Struggling with a master conflict has been likened to being on a see-saw in constant motion. Even when you feel you've reached a balance point, life may throw you off. You may, for example, receive a large promotion, or you may get laid off (more likely nowadays). Either way, the see-saw is tilted too far in one direction and all hell can break loose. There's more to the theory, but I think you get my general drift. Anyway, in Magnetic Partners I list nineteen master conflicts (I know there's more out there) that, if out-of-control, tend to torture couples
Okay, how can this theory help to explain what Sandra and Jesse are going through? Here's one possibility: What if Sandra and Jesse's master conflict was out-of-control in a big way. Think about it. Don't you find that people seem to know exactly when to blast one another? One man I saw insisted on telling his wife he was leaving her when she was lying in a hospital bed about to enter surgery. This situation with Bullock broke at the height of her power—she had just won the Oscar—the academy giveth and Jesse tooketh away. Is this coincidental? Just maybe this couple suffered from an unruly Power vs. Powerlessness master conflict and that Jesse might have balanced Sandra's star power with a little of his own—cruel and probably unconsciously—but definitely potent. Given this theory, Sandra isn't so different than Jesse after all in that she may have the same conflict he does. If she were in conflict about her power she may have unconsciously chosen a man who would eventually reduce her. This alone could explain her attraction beyond the "bad boy" theory. On the other hand, James might have initially chosen Bullock to bolster his power but by humiliating the both of them, he drastically reduced both their personal and professional power quotients.

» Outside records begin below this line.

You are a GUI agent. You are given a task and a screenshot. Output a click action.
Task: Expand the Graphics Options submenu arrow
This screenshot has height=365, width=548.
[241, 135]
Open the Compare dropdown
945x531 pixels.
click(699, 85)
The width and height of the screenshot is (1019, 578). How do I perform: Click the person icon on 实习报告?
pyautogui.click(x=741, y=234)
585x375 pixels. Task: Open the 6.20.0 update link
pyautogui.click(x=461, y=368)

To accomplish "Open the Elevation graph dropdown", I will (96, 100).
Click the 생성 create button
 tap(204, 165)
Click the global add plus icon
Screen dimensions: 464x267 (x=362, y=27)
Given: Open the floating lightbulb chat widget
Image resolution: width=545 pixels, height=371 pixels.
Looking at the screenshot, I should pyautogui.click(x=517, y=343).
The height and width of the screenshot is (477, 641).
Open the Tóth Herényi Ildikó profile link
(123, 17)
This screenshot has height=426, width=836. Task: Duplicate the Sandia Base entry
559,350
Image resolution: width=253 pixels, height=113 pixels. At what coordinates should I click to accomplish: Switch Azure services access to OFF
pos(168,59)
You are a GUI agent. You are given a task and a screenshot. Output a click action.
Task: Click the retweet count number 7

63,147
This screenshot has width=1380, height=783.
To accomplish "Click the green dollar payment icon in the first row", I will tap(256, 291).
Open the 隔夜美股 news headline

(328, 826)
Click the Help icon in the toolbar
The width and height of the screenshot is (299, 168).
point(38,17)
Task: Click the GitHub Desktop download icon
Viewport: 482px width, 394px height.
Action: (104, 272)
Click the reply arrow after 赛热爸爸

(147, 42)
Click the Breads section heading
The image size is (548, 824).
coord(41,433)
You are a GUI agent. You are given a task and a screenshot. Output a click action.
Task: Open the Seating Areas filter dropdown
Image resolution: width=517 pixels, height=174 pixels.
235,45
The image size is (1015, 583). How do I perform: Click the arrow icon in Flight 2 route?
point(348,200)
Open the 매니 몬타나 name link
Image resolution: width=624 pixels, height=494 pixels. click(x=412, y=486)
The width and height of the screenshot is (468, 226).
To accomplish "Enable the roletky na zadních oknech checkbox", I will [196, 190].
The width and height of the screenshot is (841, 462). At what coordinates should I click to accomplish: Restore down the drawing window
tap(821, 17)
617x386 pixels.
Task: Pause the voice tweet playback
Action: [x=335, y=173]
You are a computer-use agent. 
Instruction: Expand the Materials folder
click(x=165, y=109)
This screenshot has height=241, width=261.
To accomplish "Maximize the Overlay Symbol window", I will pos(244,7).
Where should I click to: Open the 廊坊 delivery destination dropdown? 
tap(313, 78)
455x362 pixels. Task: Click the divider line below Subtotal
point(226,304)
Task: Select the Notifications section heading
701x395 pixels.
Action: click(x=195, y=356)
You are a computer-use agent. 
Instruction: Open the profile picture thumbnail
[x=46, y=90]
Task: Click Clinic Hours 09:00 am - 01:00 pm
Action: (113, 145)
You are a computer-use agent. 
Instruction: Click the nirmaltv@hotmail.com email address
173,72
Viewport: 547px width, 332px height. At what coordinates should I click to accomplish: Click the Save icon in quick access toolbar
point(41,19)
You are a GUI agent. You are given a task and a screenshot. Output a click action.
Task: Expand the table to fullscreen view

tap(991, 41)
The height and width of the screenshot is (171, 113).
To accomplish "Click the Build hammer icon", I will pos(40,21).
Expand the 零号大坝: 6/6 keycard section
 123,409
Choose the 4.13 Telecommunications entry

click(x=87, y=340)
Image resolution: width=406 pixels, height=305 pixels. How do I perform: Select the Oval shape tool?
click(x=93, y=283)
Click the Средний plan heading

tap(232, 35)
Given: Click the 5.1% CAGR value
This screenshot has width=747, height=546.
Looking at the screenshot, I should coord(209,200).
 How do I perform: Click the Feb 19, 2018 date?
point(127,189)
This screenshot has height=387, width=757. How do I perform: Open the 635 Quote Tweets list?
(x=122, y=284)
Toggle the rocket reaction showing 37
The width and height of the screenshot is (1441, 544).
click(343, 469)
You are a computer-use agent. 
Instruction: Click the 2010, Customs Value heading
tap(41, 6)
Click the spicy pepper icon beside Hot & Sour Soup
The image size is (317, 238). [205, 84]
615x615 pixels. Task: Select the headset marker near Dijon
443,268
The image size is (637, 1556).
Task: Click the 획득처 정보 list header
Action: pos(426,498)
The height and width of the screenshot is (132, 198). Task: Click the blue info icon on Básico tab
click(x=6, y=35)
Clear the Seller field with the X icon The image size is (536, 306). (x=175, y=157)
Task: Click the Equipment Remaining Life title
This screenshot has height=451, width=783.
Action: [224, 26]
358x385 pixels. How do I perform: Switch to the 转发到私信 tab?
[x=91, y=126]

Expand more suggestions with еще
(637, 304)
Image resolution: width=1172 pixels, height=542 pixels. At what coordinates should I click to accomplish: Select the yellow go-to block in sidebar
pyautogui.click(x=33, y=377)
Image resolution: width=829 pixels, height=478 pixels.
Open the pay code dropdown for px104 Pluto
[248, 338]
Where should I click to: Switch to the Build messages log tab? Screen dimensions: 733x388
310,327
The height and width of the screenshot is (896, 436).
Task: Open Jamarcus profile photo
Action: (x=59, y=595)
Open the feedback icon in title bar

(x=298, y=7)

If I'm on to something, the key to a better future for both Bullock and James would be for them to get a grip on their problematic master conflict—the one that attracted them to each other and in the end—drove them apart. Whether they stay together or not, locating this conflict and its origin might prevent both from further pain and humiliation. Even if a sex addiction is present, this doesn't negate the fact that a master conflict might still be at play. More on how to deal with these pesky master conflicts later.